I will not see my first (reduced) payment until October 15.

This is due to the meagre redundancy ($18,000) I received, of which a decent chunk went to paying down debt and trying to manoeuvre myself into a better financial position in order to get through and past this corona nightmare.

I have tried three times to have my claim reassessed, only to be either ignored or told things like “The last person didn’t process it properly”… which from where I’m standing seem like fairly underhanded delay tactics.

I’ve always worked in the hospitality industry, I’m 49, and for me prospects seem fairly grim. I’m not looking for free money, I’m just looking for meaningful support that doesn’t drive me to the poverty line, only to trap me in a poverty cycle.

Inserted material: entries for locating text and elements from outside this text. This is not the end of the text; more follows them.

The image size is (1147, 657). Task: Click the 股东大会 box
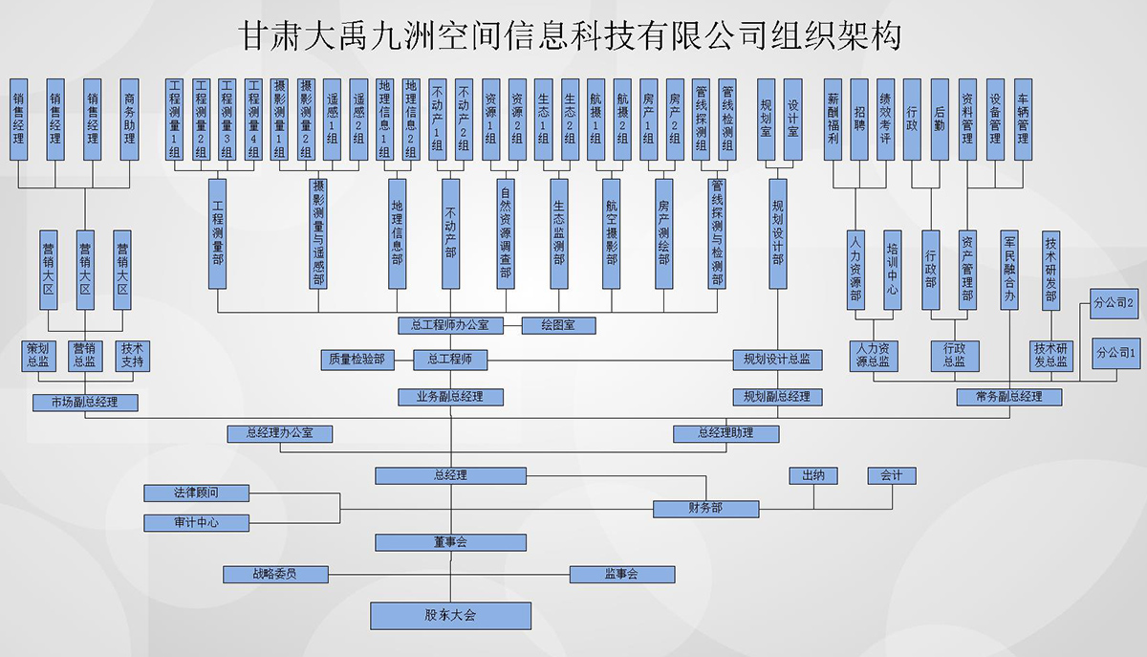coord(450,615)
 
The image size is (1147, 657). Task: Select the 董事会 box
coord(450,542)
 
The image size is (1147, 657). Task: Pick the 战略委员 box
coord(275,574)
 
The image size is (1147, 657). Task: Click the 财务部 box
coord(705,508)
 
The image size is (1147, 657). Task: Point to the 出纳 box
coord(813,475)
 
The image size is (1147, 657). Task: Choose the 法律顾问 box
coord(196,493)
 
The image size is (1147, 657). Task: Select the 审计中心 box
coord(196,523)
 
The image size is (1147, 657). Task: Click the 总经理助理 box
coord(725,433)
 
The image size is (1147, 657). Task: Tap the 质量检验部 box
coord(356,360)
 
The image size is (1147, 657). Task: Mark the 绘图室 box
coord(558,325)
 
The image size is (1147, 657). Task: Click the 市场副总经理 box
coord(85,403)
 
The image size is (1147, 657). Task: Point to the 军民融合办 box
coord(1009,269)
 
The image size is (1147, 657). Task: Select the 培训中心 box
coord(892,269)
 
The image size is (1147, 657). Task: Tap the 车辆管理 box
coord(1023,119)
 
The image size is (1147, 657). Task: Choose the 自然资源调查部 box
coord(506,232)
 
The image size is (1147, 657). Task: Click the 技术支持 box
coord(132,355)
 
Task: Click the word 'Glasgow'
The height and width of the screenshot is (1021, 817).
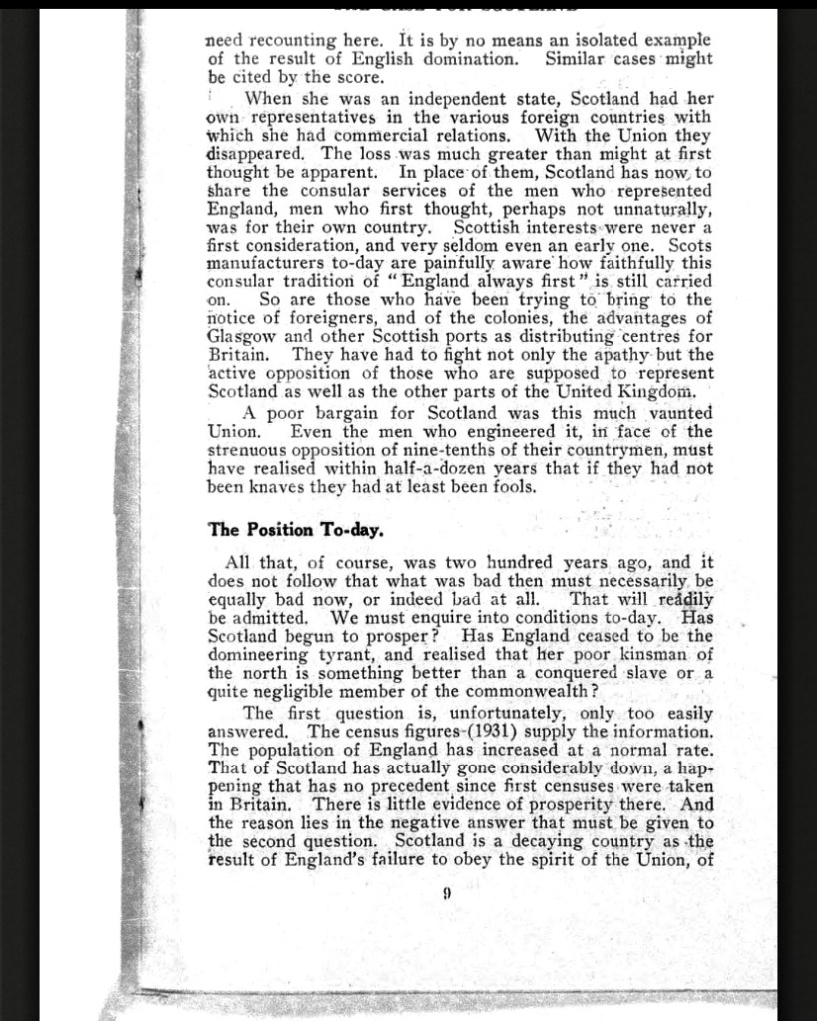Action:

I’ve tried to do the right thing all the way and feel like I’m being punished for trying to do the right thing. I’m sure I’m not alone.

Robyn said:

I am on JobSeeker. Although I would love to work, I’m apparently “past my use by date” according to employers who often tell me that I “don’t fit their demographic”.

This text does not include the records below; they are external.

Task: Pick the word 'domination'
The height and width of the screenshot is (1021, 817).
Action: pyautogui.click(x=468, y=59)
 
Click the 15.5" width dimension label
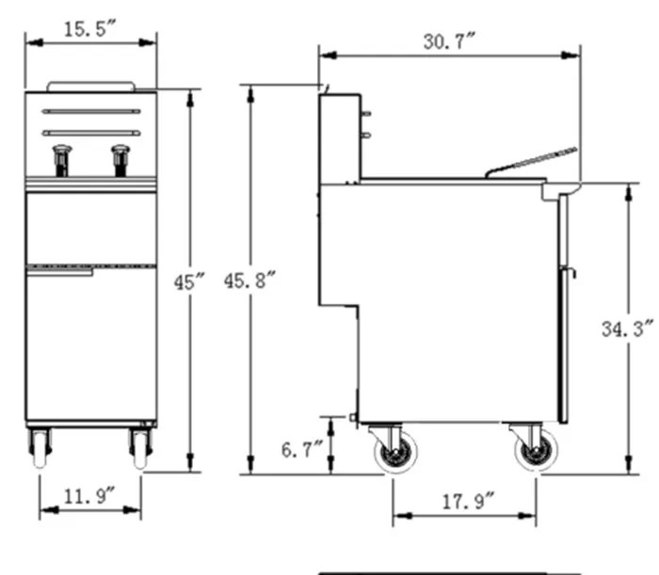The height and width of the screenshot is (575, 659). coord(89,29)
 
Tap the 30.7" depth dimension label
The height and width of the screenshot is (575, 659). coord(449,41)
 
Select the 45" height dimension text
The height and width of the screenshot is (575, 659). coord(189,281)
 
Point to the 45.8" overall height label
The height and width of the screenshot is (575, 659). coord(249,280)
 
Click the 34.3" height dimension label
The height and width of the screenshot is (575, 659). coord(628,328)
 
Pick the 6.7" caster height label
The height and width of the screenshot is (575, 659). coord(302,450)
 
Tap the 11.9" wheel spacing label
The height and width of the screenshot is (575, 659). coord(89,496)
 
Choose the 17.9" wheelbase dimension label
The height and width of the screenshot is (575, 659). coord(469,502)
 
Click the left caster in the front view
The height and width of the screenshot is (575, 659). coord(40,448)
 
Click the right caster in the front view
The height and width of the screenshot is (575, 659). coord(140,448)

The increase we have had since the coronavirus supplement was introduced has been a godsend. I no longer have to scrimp on my food and bills and I’ve actually been able to afford a proper haircut.

Although I think that doubling the original JobSeeker was a bit unnecessary, it did show how far below the poverty line we really are. I think that trying to live on $275 per week is just plain cruel.

I understand that the idea is to get people back to work, but to make them feel like substandard humans is not the way to go.

 

From the ABC

Khanh Q wrote:

I was stood down. The first role I applied for [had] 1,500 candidates … Whatever I applied for, I got the response ‘please wait until the lockdown is over’. So I decided to hold up my jobs searching. In other words, I give up.

Lachlan C

My palaeontology lab closed early into the pandemic, since the rocks are millions of years old they can wait another one. Tried applying to geology jobs but even if I get an interview people don’t really want a Victorian right now.

Colin W

I was a qualified psychologist that during COVID was stood down along with the rest of my team, after which I struggled to find any work, I’m now running two restaurants instead.

Caitlin S

I’ve worked as a full-service sex worker in mainly brothels in Melbourne city for five years as my only income. When the pandemic happened, I’d already taken two months off work due to an (unrelated to work) injury. My Grandma also died within the first weeks of the pandemic.

I had to stop work immediately. I decided to start studying at Tafe a while ago because all the days were blurring into one. The work experience I had before the pandemic could maybe have helped me find a new job but how can I explain a five-year gap in my resume?

I have no idea how I’ll explain it to employers in the future. I have learned so many useful skills from my job but I don’t think I’ll ever be able to use those experiences as a way to get my foot in the door of a new job. I have no idea what the future holds for me but I hope my reskilling can help me figure out something new.